Ben and Kacey, though...what in the world. They had been my previous favorite couple, but apparently they forgot how to be adults. This spoiler is for if you haven't read the first book yet: Are you SERIOUS that somehow the event of the wedding being perfect is the reason you refuse to tie the knot and raise your daughter in a two-parent household? I understand dealing with circumstances if you can't change them, and so on, but here you have a couple who is wildly in love and having a hard time controlling their passions and Kacey is a single mom to their daughter, and in four years you can't figure out how to get married? Epic fail. In the end they won me over a bit more, but I was really mad at them for a major part of the book.

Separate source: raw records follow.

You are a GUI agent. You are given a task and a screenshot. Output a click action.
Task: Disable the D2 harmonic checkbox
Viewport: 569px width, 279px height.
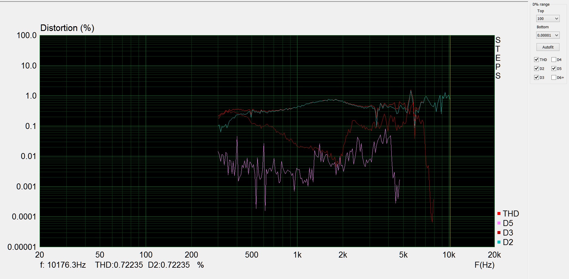coord(537,68)
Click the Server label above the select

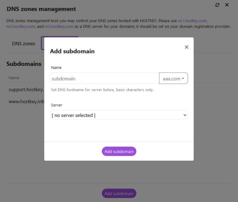click(x=57, y=105)
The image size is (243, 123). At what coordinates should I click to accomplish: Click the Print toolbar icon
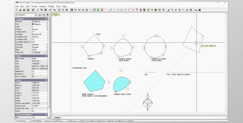pyautogui.click(x=33, y=10)
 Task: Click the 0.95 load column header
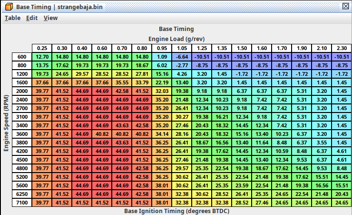[x=162, y=48]
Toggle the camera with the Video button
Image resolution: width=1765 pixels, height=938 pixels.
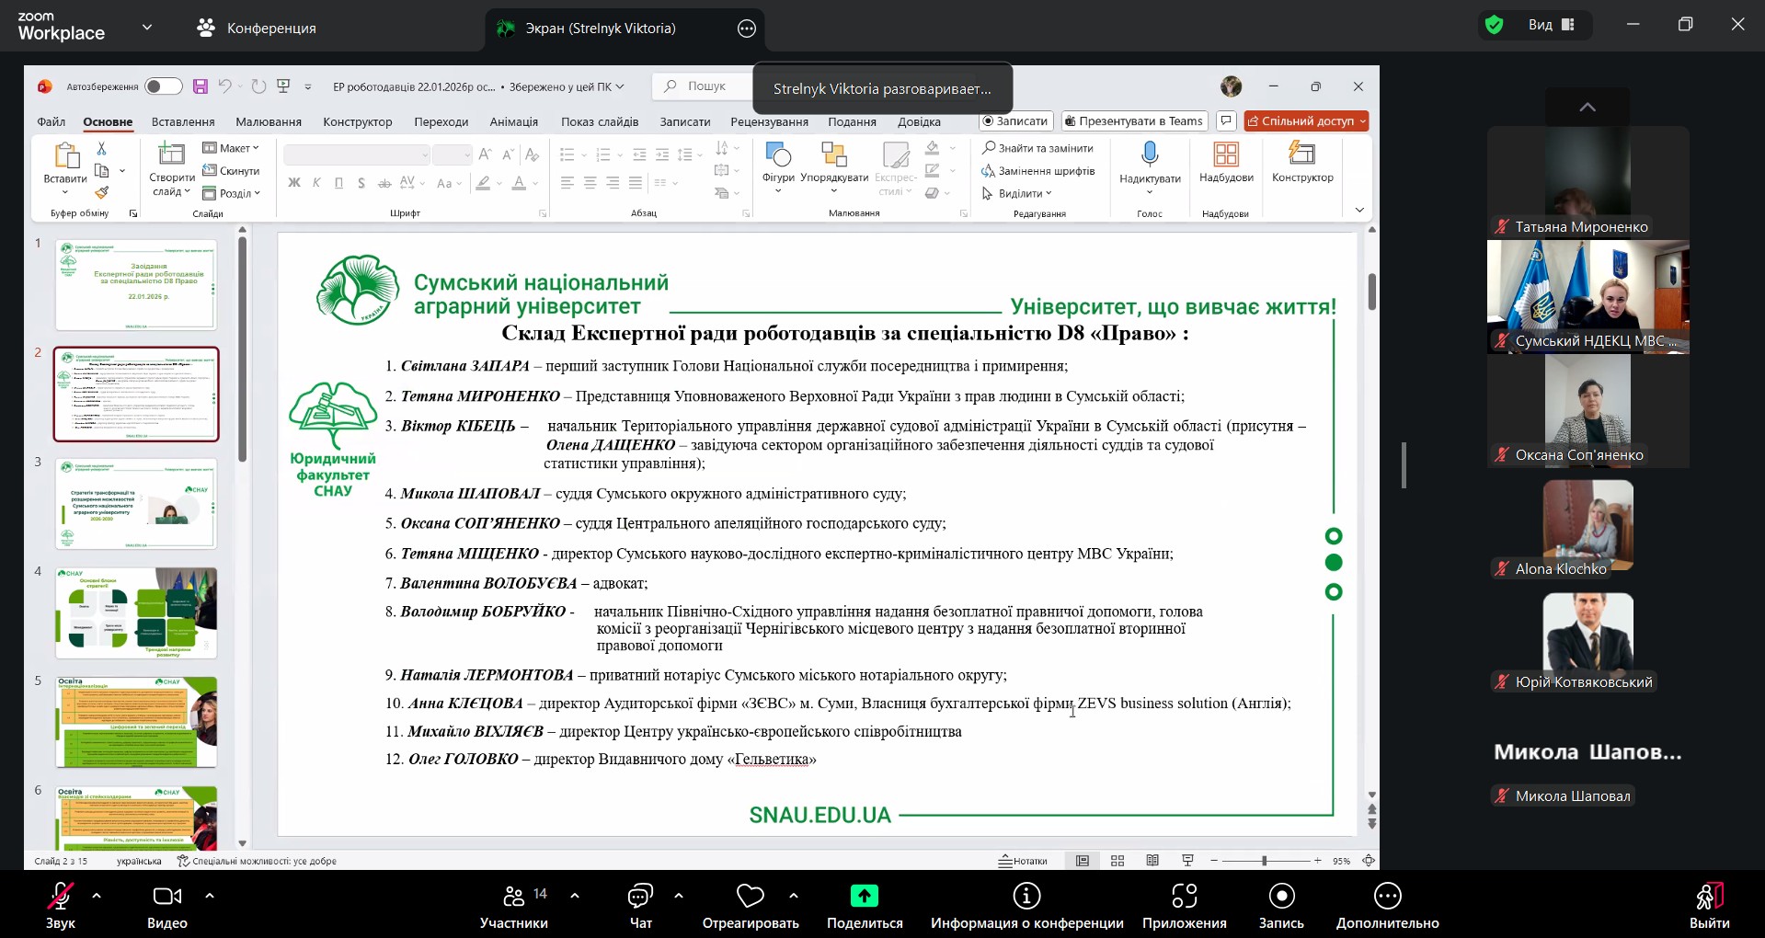(x=166, y=897)
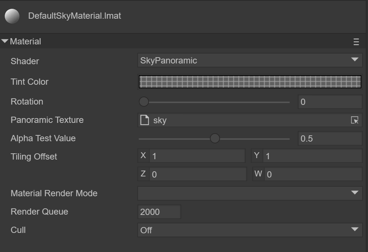Click the Rotation value input field
The width and height of the screenshot is (368, 252).
[x=330, y=102]
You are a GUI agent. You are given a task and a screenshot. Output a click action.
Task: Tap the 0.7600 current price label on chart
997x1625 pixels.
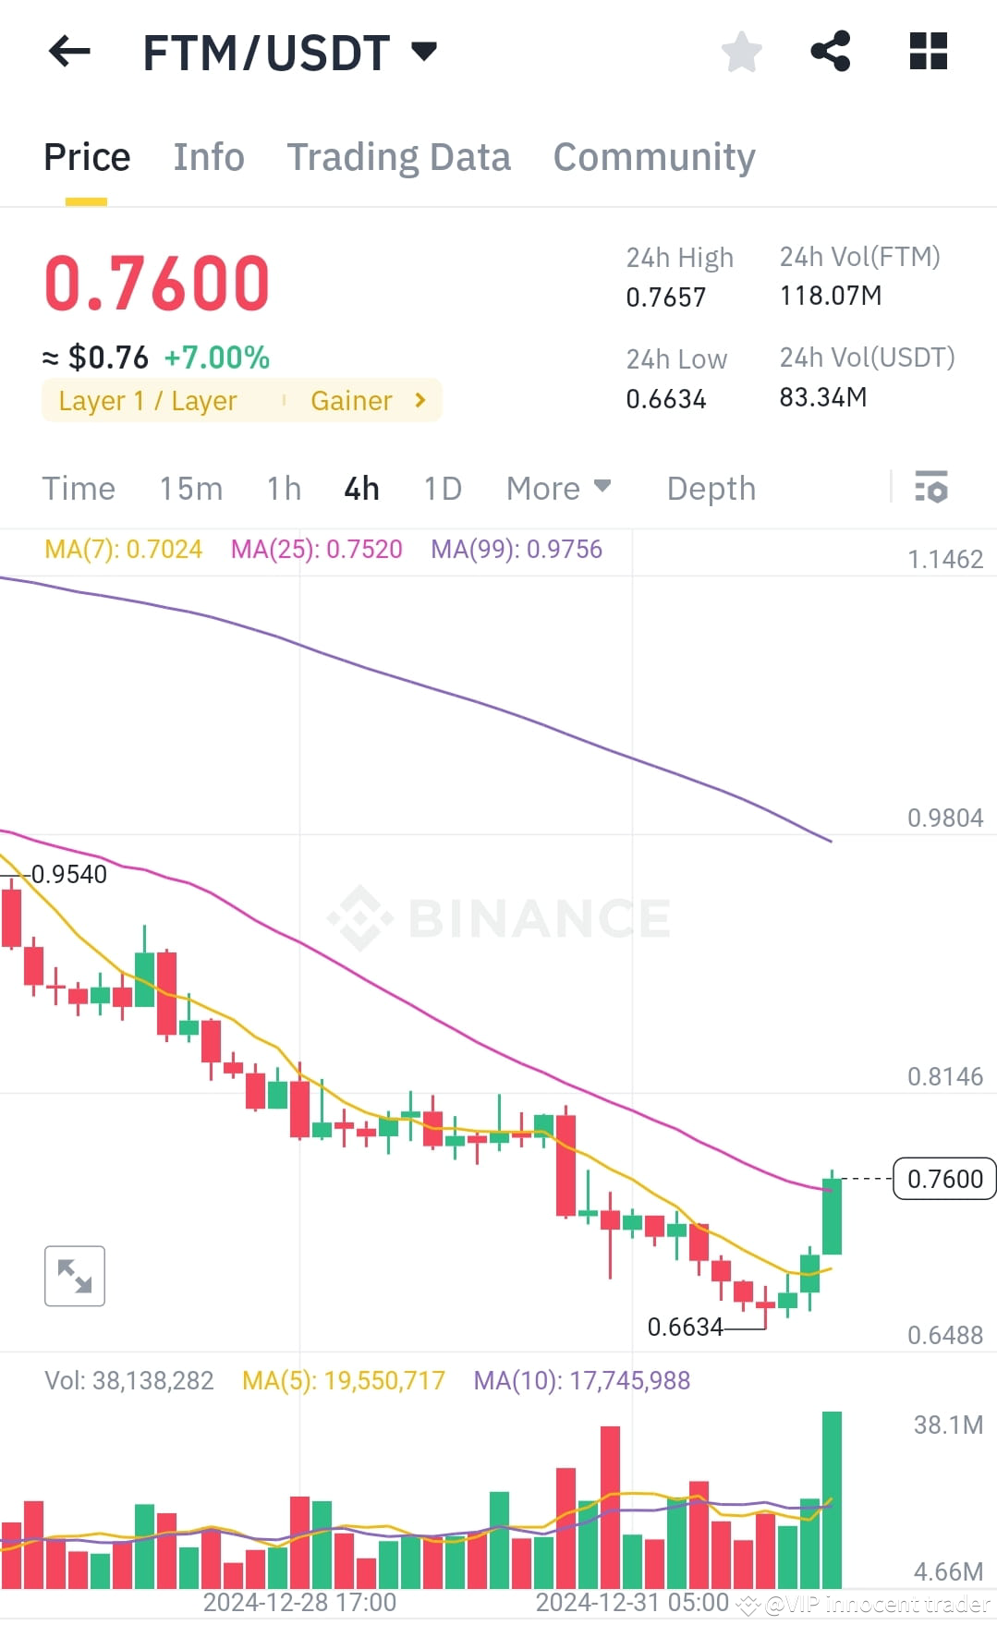943,1178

Weather accuracy: terms aren't straight. I wish a weather person could have read the book over, because “mesocyclone” was termed “tornado” in one spot (rotation does not equal a tornado in most situations. It means the conditions are favorable for a tornado.) A tornado dropping to the ground is not a “forming mesocyclone”...it's a funnel cloud forming. It comes out of the mesocyclone, which is a large rotating storm cell. One thing that rather shocked me was that no mention of a wall cloud was ever made. As someone who grew up with two storm-spotter parents and got her own storm-spotter certificate as soon as possible, this is an essential symptom of most developing tornadoes. Also no mention of updrafts or anvils were made. Everything was blamed on two types of clouds, some radar formations, and the actual tornadoes. Furthermore, the second line of severe weather would not have taken experienced storm chasers by surprise to that extent. One rumble of thunder and their ears would be tuned to the wind directions and the height of the cloud and the possibility of further severe weather. I took my first storm watching class (sitting in the back between my parents at the age of seven) back in the days of NOAA weather reporters still giving live announcements (no Computer Bob in the mid nineties) and got my full certification before smartphones were a thing. You are NOT dependent on radar images to figure out where a tornado might happen. That's the whole point of becoming a storm spotter. Anyway, here's a quick and easy link to some of the terms I was expecting to see used in this storm-centered book: https://www.nssl.noaa.gov/education/svrwx101/thunderstorms/types/

Notes on content: “sanitized” swearing including gosh, jeez, gee (Seriously, these terms are really getting on my nerves more and more this year.)

Frank talk about Ben's pal having an orgy in a hotel room and about lustful desires between adults.

Thanks to the publisher for a free review copy. A positive review was not required.